Anyway, while most of my friends were studying Spanish, I and a small group of people studied Latin.

Flash forward 4 years later. 

After 4 years of studying tables of Latin grammar and even doing class readings of the Aeneid, I still couldn't put together a single sentence in Latin.

Even now, years later, I still can't put together a sentence in Latin.

But I do remember something I said years ago when I started to finally learn Spanish at my University. 

Spanish: Retarded Latin

I stopped studying Latin in 2007, and finally started learning Spanish in 2009 at my University. 

Although it had been years since I had studied Latin, I remember so clearly something I said when I was getting started learning Spanish:

"Wow, Spanish is just retarded Latin."

Yeah, I know, it's a pretty crass and inappropriate thing to say, but hey, I was just a young 19 year old kid back then.

I remember thinking to myself:

"Oh my god! Spanish is so easy compared to Latin!"

But just because Spanish was easier than Latin didn't mean that I could speak Spanish.

University Spanish, Pimsleur, and The Beginning of my Love of Language Learning 

During my final year of college, I studied Spanish. And during that time also I finished the entire Pimsleur Spanish audio course.

(I would have learned Spanish much more quickly if I had decided to use Michel Thomas' audio courses instead of Pimsleur's)

At the time, I was also working at my old high school tutoring students, and I would just sometimes practice speaking Spanish with them.

But let's be honest, I wasn't that good at Spanish. But it was fun.

It was the first time I was able to talk to my friends and other people in a language other than English.

Finally, at the age of 20, after 4 years of trying to learn Latin in High School, I discovered the joy of language learning through Spanish.

I guess you could say it was my first love.

Even though I only studied Spanish for one year, my life had changed. It was the beginning of my language learning journey.

But although it was the beginning of my language learning journey, it would be an abrupt end for my Spanish language learning for a while.

Adiós, Español ~ Annyeong Korean!

Although I was enjoying learning Spanish, I had a more pressing issue at the time:

"What the heck was I going to do after college?"

I knew what I wanted to do (travel outside the USA and earn money), but I didn't know exactly what to do.

After doing research, and reading two of the most influential books in my life, 'Vagabonding' by Rolf Potts and 'The Four Hour Work Week' by Tim Ferriss, I decided to teach English in South Korea. 

So I started to study Korean at the same I studied Spanish.

However, as time went by, I ended up spending most of my time and effort studying and practicing Korean.

Spanish: Forgotten, but not Completely Lost, and Michel Thomas

So for a few years I didn't really practice Spanish that much, if at all.

Sometime in the middle of my Korean studies, I don't remember exactly when, but I managed to complete all of Michel Thomas' Spanish courses: 

  • Michel Thomas' Total Spanish (which includes Spanish Foundation, Spanish Foundation Review, and the first half of the Spanish Vocabulary Builder course)

  • Michel Thomas' Perfect Spanish (which includes Advanced Spanish,  Advanced Spanish Review, and the second half of the Spanish Vocabulary Builder course)

  • Michel Thomas' Spanish MasterClass

Looking back, I wish I had studied Michel Thomas' audio course instead of Pimsleur's Spanish course.

Pimsleur is just way too slow!

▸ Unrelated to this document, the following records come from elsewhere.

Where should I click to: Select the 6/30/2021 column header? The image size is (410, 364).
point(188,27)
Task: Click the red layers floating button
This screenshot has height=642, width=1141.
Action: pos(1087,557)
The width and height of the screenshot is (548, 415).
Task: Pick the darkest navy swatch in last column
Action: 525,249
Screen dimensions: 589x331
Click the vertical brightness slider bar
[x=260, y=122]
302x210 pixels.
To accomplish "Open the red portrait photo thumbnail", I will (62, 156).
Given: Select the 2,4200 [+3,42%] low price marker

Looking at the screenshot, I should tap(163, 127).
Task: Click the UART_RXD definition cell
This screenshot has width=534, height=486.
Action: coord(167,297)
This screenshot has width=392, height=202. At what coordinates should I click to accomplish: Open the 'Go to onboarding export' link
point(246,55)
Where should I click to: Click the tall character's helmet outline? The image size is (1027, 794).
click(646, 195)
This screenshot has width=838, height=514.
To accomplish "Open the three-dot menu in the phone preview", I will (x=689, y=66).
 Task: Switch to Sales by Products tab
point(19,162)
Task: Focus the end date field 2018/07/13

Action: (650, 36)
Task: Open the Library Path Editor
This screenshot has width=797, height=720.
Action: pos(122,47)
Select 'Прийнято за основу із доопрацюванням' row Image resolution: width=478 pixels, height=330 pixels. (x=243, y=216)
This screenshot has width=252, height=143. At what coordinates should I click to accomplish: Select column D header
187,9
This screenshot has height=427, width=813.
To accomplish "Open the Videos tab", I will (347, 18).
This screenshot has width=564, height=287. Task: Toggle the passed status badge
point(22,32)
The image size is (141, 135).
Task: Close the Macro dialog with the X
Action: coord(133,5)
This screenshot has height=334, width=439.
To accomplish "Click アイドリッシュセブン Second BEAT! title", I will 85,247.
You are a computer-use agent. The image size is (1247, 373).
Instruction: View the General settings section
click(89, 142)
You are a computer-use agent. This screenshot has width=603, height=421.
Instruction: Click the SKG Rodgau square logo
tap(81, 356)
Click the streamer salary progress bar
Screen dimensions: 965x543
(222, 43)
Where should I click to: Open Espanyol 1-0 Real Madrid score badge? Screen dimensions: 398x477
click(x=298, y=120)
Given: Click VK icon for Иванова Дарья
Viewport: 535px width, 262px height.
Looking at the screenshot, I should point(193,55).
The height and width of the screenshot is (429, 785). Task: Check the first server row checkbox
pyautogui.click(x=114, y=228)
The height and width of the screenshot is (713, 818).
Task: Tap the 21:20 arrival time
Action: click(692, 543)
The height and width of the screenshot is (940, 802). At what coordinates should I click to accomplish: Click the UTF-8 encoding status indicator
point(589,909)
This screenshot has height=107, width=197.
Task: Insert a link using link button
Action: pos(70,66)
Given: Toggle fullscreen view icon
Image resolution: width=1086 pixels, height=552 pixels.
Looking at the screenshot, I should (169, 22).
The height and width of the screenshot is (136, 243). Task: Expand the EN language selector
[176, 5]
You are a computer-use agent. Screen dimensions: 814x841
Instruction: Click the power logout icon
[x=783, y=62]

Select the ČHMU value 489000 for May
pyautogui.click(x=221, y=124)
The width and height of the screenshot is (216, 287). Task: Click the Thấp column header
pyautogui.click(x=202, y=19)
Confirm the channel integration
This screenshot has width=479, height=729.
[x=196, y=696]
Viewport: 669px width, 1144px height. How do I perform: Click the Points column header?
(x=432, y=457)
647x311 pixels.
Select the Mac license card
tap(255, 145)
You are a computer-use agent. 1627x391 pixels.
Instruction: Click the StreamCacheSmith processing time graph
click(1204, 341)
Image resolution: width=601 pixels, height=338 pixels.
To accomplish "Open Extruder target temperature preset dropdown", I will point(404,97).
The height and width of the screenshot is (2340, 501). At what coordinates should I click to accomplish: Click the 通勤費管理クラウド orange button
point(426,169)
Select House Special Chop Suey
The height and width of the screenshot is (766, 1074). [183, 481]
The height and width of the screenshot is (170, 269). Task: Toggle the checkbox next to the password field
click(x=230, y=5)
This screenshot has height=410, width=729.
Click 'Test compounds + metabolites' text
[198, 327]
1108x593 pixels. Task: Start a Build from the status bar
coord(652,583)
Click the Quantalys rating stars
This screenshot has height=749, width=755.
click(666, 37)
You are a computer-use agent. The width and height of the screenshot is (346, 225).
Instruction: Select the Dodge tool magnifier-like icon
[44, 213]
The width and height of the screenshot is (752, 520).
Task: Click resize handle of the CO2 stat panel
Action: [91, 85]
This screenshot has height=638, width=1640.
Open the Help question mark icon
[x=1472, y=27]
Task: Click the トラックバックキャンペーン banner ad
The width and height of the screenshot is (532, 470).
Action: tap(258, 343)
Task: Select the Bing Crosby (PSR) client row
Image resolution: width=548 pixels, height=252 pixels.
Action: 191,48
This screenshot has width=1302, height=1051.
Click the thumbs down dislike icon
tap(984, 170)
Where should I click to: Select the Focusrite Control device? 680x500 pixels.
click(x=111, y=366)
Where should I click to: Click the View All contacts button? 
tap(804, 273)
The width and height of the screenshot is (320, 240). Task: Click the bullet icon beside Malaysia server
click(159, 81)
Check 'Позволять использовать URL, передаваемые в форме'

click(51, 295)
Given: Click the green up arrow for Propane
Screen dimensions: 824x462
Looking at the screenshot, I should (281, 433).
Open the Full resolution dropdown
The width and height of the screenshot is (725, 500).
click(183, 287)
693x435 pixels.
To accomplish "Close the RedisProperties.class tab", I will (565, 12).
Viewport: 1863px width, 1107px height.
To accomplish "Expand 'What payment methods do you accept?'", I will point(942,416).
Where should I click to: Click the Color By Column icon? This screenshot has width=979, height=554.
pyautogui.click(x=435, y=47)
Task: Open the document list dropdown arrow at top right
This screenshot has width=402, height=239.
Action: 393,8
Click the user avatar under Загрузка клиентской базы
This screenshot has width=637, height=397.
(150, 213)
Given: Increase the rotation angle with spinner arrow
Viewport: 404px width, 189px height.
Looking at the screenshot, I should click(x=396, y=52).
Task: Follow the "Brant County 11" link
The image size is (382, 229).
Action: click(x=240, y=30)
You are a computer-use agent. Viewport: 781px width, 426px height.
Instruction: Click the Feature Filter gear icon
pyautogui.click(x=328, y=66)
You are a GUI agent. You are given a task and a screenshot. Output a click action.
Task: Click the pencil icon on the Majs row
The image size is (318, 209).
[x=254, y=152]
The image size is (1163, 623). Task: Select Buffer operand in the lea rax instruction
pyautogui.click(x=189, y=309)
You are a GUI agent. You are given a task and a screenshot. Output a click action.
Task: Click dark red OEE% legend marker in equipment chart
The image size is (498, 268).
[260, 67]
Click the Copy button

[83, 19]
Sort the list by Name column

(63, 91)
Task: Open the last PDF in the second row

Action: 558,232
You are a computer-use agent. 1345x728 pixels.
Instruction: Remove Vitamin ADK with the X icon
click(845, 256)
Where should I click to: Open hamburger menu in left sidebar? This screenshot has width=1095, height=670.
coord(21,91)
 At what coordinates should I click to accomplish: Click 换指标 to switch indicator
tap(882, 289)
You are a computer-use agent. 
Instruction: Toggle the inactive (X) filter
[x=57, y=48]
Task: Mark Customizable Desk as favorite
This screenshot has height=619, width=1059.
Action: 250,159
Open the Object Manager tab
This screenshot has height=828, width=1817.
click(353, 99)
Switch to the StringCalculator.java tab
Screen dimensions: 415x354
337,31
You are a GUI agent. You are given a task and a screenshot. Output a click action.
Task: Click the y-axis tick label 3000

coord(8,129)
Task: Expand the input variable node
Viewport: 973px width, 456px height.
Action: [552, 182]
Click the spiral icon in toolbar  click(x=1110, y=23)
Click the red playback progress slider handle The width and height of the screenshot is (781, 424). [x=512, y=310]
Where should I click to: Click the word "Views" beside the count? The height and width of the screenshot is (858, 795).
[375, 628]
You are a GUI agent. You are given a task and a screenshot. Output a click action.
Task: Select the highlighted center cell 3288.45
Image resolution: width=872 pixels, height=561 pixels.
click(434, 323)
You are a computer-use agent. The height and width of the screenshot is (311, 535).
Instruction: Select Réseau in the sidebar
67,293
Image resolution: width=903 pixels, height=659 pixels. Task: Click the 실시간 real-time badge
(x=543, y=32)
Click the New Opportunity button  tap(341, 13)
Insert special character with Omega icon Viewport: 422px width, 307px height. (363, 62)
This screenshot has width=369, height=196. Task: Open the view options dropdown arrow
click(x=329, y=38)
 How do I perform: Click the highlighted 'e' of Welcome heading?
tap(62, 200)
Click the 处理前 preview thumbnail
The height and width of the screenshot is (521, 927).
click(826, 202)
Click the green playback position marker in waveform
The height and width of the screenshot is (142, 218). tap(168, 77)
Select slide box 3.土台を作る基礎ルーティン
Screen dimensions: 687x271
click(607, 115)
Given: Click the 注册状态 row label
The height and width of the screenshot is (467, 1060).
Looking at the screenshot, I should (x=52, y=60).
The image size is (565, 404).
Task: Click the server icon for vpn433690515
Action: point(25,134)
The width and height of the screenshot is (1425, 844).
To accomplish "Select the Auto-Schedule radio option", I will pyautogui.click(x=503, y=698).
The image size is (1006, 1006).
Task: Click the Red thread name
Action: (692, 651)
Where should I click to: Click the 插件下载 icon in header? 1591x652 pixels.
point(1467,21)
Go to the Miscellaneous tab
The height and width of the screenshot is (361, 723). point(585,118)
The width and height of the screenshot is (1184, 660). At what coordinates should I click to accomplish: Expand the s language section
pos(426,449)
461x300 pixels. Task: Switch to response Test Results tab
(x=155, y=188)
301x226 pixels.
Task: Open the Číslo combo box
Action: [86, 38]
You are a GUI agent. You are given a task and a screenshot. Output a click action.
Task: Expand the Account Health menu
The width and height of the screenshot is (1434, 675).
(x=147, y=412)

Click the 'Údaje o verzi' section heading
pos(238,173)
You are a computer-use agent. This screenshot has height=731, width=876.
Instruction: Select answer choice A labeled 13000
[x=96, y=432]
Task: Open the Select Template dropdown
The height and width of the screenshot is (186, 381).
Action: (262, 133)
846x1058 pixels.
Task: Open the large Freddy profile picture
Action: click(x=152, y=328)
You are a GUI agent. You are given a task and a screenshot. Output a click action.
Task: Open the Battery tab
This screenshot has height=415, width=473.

And you don't really learn how to "think" in longer structures in Spanish, you just learn lots of short words and phrases.

Anyway, as time went on I didn't really spend much time with Spanish. I spent most of my time on Korean, and then Japanese for a bit.

It wasn't until a pretty embarrassing and shameful moment that started me back on the road back to Spanish

"Can You Dance Salsa?"

During the summer of 2014, 4 years after I had studied Spanish in college, one of my Mexican American friends invited me to his sister's birthday party.

If you've never been to a Mexican backyard birthday party, let me tell you, it's pretty fun. And loud.

You know there's a Mexican party when you can hear the ridiculously loud bass thumping to reggaeton or merengue music.

I always wondered how often neighbors complained about the loud music.

Anyway, so my friends and I arrive, there's cerveza, delicious Mexican food, kids and grandmothers running around, and some pretty tipsy friends of friends.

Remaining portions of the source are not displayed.